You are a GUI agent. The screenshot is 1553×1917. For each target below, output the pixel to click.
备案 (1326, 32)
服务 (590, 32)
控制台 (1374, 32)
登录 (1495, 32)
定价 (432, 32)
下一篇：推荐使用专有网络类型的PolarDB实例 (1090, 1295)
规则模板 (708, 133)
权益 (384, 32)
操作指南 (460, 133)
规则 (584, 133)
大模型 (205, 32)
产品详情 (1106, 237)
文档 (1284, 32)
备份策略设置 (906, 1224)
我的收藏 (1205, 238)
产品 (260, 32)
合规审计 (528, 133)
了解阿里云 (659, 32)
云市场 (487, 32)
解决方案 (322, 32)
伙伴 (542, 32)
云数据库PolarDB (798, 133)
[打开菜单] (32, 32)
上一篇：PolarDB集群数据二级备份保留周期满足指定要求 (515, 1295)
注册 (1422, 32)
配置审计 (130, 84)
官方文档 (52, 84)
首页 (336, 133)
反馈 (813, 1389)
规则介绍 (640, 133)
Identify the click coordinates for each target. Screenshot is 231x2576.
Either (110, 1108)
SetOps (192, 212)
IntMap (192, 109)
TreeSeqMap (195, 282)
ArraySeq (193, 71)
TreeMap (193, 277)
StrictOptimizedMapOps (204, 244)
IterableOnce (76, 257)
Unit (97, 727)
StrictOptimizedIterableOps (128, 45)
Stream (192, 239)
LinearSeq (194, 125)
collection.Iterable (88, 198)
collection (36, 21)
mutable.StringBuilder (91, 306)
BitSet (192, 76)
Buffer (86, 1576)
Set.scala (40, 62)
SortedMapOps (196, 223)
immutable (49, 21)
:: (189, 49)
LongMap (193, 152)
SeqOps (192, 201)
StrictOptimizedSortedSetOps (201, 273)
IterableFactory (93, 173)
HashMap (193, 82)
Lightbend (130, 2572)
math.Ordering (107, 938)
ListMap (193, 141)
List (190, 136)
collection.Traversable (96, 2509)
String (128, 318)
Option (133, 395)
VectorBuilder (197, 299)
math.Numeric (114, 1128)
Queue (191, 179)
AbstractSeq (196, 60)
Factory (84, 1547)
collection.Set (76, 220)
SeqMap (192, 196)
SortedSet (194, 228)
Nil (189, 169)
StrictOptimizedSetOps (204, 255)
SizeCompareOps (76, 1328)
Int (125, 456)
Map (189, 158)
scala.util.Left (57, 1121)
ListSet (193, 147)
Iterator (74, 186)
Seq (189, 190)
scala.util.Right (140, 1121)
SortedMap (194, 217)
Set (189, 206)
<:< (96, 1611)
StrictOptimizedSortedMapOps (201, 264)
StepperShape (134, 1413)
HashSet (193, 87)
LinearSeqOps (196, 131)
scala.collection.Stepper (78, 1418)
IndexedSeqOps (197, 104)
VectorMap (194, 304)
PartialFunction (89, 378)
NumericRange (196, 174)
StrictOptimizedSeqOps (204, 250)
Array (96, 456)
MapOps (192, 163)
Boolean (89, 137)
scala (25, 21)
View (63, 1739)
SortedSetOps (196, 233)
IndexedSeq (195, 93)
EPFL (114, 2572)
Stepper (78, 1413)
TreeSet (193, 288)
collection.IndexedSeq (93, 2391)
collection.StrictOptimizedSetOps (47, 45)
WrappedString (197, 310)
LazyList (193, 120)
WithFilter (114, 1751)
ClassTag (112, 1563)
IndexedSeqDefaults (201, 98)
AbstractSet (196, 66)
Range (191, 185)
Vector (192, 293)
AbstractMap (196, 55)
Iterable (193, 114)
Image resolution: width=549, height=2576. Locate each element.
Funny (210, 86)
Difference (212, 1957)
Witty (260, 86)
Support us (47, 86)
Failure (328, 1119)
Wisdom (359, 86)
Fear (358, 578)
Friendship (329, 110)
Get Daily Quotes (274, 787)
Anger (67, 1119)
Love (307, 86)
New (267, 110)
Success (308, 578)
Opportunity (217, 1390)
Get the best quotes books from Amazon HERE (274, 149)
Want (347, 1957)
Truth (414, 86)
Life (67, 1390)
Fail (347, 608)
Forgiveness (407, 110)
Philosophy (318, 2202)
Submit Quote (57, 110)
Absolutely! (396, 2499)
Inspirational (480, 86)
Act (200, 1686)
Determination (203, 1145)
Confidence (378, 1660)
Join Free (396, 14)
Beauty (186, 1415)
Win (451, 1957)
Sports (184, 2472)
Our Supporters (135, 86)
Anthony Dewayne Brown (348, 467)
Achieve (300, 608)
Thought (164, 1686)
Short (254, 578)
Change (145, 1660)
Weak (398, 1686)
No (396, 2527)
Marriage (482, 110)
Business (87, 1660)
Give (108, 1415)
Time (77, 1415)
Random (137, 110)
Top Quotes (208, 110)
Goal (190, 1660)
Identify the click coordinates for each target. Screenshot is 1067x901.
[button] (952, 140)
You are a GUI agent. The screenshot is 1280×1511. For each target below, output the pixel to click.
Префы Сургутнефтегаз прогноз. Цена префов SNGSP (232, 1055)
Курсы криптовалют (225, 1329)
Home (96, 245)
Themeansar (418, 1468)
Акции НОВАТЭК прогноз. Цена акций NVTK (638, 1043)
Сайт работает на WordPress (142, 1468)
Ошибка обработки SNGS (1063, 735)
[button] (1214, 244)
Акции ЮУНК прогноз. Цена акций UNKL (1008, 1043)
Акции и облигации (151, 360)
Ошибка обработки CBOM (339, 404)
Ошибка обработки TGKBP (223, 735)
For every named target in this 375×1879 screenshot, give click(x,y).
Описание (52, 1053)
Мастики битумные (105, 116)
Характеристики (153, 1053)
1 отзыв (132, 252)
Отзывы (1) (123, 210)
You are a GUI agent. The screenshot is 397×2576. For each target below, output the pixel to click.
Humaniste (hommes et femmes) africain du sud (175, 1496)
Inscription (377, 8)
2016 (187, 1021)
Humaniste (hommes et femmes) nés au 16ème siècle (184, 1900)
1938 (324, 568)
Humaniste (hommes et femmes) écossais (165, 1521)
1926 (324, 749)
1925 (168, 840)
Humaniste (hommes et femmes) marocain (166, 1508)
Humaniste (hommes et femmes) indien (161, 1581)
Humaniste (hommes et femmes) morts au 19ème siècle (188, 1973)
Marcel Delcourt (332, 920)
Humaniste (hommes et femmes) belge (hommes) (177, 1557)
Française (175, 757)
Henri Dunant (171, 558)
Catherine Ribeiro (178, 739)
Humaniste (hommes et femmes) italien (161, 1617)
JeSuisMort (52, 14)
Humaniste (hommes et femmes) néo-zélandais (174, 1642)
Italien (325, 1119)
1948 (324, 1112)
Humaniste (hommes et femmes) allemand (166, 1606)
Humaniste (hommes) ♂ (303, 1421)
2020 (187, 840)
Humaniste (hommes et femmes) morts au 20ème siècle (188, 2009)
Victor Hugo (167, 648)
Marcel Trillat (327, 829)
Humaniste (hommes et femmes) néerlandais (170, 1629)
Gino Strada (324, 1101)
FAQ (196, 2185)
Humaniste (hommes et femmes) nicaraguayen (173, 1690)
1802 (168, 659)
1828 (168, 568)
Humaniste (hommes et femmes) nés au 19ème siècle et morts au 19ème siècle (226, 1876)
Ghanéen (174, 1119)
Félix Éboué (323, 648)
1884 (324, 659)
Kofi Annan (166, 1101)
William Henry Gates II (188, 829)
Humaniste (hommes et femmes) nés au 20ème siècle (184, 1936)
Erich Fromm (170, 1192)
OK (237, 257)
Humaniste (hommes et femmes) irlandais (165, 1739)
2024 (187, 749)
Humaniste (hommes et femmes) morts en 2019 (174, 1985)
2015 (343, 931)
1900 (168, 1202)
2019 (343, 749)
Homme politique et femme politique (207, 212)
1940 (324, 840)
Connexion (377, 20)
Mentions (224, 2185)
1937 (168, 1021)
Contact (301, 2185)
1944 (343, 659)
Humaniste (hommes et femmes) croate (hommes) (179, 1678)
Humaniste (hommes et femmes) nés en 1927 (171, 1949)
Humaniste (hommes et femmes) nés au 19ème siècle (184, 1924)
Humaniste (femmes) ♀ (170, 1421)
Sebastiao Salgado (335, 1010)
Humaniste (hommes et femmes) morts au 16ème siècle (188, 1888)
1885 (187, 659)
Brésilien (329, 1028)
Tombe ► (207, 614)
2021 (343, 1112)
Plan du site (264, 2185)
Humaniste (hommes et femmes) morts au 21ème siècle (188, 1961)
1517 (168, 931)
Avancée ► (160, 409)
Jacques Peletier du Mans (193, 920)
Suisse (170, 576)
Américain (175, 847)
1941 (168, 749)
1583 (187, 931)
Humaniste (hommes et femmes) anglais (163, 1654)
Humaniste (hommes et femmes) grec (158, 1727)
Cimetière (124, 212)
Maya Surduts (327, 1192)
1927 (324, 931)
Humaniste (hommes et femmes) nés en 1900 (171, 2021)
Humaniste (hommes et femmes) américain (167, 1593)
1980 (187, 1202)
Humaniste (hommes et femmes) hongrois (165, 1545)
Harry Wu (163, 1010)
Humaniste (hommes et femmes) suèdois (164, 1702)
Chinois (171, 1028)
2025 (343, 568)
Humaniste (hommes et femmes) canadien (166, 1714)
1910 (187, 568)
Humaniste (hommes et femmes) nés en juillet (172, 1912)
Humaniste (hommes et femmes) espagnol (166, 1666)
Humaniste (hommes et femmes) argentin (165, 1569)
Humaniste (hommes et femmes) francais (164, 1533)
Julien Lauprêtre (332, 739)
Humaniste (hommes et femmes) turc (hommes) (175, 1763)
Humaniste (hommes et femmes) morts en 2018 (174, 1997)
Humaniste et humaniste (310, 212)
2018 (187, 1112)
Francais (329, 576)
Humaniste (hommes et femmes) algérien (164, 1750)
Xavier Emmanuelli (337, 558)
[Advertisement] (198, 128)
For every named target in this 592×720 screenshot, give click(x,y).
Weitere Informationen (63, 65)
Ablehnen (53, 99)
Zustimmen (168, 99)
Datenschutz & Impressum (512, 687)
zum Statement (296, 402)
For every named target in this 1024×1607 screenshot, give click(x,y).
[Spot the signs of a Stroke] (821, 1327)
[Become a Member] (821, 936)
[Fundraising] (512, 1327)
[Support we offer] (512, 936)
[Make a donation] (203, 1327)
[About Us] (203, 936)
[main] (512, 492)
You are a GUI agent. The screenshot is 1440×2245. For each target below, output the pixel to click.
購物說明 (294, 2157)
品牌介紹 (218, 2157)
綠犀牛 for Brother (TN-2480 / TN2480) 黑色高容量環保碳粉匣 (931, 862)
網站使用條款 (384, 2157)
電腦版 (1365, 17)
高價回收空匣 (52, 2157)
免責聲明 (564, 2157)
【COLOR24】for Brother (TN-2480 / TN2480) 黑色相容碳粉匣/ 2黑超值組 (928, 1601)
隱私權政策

◇ ◇ ◇ ◇ ◇

◆ GIVEN PROBLEM
In the data, change "Ablehnen" to "Verweigern" in everything from the line containing "Humaniste (hommes et femmes) morts en 2018" down to the line containing "zum Statement (296, 402)", both included, and return only those lines with nothing else altered.

◆ COMPLETE ANSWER
Humaniste (hommes et femmes) morts en 2018 (174, 1997)
Humaniste et humaniste (310, 212)
2018 (187, 1112)
Francais (329, 576)
Humaniste (hommes et femmes) algérien (164, 1750)
Xavier Emmanuelli (337, 558)
[Advertisement] (198, 128)
For every named target in this 592×720 screenshot, give click(x,y).
Weitere Informationen (63, 65)
Verweigern (53, 99)
Zustimmen (168, 99)
Datenschutz & Impressum (512, 687)
zum Statement (296, 402)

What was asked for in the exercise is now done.